◆ **Assignment**: In the records below, tally each line that contains the word "with" and give the total only.

-- Provided records follows --

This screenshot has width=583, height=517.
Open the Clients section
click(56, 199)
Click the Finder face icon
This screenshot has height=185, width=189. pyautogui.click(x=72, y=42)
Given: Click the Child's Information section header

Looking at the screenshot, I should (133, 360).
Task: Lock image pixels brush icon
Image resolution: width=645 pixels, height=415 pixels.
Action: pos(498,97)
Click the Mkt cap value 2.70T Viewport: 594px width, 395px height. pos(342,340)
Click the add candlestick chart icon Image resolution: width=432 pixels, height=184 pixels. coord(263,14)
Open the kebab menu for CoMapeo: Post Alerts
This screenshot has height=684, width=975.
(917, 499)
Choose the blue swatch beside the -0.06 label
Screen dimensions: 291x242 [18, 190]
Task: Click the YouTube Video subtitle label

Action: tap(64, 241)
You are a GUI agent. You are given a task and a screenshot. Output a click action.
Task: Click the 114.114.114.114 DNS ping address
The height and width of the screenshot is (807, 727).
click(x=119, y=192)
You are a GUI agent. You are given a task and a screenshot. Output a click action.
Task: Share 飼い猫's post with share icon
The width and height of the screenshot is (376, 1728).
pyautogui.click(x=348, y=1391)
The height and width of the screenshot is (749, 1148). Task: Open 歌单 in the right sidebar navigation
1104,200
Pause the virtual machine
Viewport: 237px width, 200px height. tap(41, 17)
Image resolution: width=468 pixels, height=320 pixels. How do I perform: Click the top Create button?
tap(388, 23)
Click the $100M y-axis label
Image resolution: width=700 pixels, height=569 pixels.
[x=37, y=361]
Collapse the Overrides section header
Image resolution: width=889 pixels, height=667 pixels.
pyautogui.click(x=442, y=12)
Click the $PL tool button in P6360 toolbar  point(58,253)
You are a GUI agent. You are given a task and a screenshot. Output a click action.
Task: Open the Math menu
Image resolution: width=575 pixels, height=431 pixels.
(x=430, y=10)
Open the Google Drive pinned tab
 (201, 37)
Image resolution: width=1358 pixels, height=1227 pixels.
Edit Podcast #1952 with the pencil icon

-- Provided records concluded --

◆ **Task answer**: 2